**THE PROBLEM**
Copy word for word, please, the lines of the entries below running from the one containing "Instruction: Select the" to the one containing "This screenshot has width=304, height=446.", both ends included.

*** DATASET EXTRACT

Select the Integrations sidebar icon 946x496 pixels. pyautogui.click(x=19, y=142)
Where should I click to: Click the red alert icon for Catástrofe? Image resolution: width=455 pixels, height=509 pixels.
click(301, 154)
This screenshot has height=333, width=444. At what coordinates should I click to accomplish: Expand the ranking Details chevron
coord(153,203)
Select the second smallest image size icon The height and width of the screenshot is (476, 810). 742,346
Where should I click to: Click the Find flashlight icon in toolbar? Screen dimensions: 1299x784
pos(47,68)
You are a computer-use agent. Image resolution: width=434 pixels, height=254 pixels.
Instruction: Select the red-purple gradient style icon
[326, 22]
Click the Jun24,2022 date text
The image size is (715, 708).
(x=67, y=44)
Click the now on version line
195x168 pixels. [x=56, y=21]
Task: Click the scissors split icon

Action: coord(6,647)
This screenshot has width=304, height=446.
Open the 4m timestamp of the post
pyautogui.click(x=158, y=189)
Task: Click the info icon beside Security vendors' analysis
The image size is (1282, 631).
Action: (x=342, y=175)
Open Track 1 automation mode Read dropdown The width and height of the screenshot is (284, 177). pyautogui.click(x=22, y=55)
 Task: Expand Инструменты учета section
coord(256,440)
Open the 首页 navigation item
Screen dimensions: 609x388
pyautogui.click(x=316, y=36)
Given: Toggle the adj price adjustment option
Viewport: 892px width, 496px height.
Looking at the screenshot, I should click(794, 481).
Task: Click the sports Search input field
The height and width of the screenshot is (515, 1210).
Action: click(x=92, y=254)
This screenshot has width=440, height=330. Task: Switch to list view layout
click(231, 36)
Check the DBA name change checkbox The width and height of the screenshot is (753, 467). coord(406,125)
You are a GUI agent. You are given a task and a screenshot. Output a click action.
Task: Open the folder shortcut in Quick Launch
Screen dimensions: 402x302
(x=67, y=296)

******

**TASK OUTPUT**
Instruction: Select the red-purple gradient style icon
[326, 22]
Click the Jun24,2022 date text
The image size is (715, 708).
(x=67, y=44)
Click the now on version line
195x168 pixels. [x=56, y=21]
Task: Click the scissors split icon

Action: coord(6,647)
This screenshot has width=304, height=446.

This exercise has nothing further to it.